### Challenge
Recast every one of the rows below as a JSON list of strings, with one string for each line. Leave out the blank lines.

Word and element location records
────────────────────────────────────────

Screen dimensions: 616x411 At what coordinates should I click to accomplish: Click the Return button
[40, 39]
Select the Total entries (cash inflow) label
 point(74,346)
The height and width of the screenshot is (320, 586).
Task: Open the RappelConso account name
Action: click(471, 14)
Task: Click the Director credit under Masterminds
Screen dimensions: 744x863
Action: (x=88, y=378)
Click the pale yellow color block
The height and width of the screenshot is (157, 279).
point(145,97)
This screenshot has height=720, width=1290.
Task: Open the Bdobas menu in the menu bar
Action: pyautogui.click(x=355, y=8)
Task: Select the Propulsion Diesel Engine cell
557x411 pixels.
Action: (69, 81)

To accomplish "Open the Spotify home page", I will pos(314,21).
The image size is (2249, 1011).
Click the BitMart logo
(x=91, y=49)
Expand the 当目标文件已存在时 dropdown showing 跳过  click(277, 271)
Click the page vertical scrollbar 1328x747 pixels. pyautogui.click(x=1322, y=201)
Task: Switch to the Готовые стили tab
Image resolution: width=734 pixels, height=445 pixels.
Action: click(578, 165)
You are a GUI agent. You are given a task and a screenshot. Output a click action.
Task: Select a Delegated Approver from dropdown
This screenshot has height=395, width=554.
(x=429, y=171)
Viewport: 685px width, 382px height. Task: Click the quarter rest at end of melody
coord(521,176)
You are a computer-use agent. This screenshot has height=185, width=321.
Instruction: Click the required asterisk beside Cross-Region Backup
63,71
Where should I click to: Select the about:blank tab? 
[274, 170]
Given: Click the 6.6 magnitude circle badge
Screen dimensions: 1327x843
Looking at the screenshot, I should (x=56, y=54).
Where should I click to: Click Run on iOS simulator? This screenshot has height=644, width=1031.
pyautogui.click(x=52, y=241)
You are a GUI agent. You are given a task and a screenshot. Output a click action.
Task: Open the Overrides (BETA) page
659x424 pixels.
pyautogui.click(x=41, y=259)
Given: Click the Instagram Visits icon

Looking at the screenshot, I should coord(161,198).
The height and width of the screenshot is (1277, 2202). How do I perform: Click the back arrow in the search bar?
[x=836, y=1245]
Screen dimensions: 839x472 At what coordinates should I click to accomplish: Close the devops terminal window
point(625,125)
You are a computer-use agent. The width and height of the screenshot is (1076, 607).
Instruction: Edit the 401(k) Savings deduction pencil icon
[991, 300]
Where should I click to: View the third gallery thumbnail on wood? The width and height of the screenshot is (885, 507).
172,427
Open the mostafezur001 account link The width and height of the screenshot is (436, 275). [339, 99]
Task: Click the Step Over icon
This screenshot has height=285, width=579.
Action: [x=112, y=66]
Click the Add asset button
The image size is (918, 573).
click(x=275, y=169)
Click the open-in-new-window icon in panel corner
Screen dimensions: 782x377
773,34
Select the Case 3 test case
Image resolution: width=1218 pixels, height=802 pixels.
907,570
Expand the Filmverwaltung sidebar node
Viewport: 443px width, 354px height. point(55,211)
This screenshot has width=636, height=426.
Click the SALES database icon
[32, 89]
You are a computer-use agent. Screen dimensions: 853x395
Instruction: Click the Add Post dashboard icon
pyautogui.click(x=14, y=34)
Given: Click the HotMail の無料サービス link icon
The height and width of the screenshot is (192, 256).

────────────────────────────────────────

### Reply to the task
[
  "Screen dimensions: 616x411 At what coordinates should I click to accomplish: Click the Return button",
  "[40, 39]",
  "Select the Total entries (cash inflow) label",
  " point(74,346)",
  "The height and width of the screenshot is (320, 586).",
  "Task: Open the RappelConso account name",
  "Action: click(471, 14)",
  "Task: Click the Director credit under Masterminds",
  "Screen dimensions: 744x863",
  "Action: (x=88, y=378)",
  "Click the pale yellow color block",
  "The height and width of the screenshot is (157, 279).",
  "point(145,97)",
  "This screenshot has height=720, width=1290.",
  "Task: Open the Bdobas menu in the menu bar",
  "Action: pyautogui.click(x=355, y=8)",
  "Task: Select the Propulsion Diesel Engine cell",
  "557x411 pixels.",
  "Action: (69, 81)",
  "To accomplish \"Open the Spotify home page\", I will pos(314,21).",
  "The image size is (2249, 1011).",
  "Click the BitMart logo",
  "(x=91, y=49)",
  "Expand the 当目标文件已存在时 dropdown showing 跳过  click(277, 271)",
  "Click the page vertical scrollbar 1328x747 pixels. pyautogui.click(x=1322, y=201)",
  "Task: Switch to the Готовые стили tab",
  "Image resolution: width=734 pixels, height=445 pixels.",
  "Action: click(578, 165)",
  "You are a GUI agent. You are given a task and a screenshot. Output a click action.",
  "Task: Select a Delegated Approver from dropdown",
  "This screenshot has height=395, width=554.",
  "(x=429, y=171)",
  "Viewport: 685px width, 382px height. Task: Click the quarter rest at end of melody",
  "coord(521,176)",
  "You are a computer-use agent. This screenshot has height=185, width=321.",
  "Instruction: Click the required asterisk beside Cross-Region Backup",
  "63,71",
  "Where should I click to: Select the about:blank tab? ",
  "[274, 170]",
  "Given: Click the 6.6 magnitude circle badge",
  "Screen dimensions: 1327x843",
  "Looking at the screenshot, I should (x=56, y=54).",
  "Where should I click to: Click Run on iOS simulator? This screenshot has height=644, width=1031.",
  "pyautogui.click(x=52, y=241)",
  "You are a GUI agent. You are given a task and a screenshot. Output a click action.",
  "Task: Open the Overrides (BETA) page",
  "659x424 pixels.",
  "pyautogui.click(x=41, y=259)",
  "Given: Click the Instagram Visits icon",
  "Looking at the screenshot, I should coord(161,198).",
  "The height and width of the screenshot is (1277, 2202). How do I perform: Click the back arrow in the search bar?",
  "[x=836, y=1245]",
  "Screen dimensions: 839x472 At what coordinates should I click to accomplish: Close the devops terminal window",
  "point(625,125)",
  "You are a computer-use agent. The width and height of the screenshot is (1076, 607).",
  "Instruction: Edit the 401(k) Savings deduction pencil icon",
  "[991, 300]",
  "Where should I click to: View the third gallery thumbnail on wood? The width and height of the screenshot is (885, 507).",
  "172,427",
  "Open the mostafezur001 account link The width and height of the screenshot is (436, 275). [339, 99]",
  "Task: Click the Step Over icon",
  "This screenshot has height=285, width=579.",
  "Action: [x=112, y=66]",
  "Click the Add asset button",
  "The image size is (918, 573).",
  "click(x=275, y=169)",
  "Click the open-in-new-window icon in panel corner",
  "Screen dimensions: 782x377",
  "773,34",
  "Select the Case 3 test case",
  "Image resolution: width=1218 pixels, height=802 pixels.",
  "907,570",
  "Expand the Filmverwaltung sidebar node",
  "Viewport: 443px width, 354px height. point(55,211)",
  "This screenshot has width=636, height=426.",
  "Click the SALES database icon",
  "[32, 89]",
  "You are a computer-use agent. Screen dimensions: 853x395",
  "Instruction: Click the Add Post dashboard icon",
  "pyautogui.click(x=14, y=34)",
  "Given: Click the HotMail の無料サービス link icon",
  "The height and width of the screenshot is (192, 256)."
]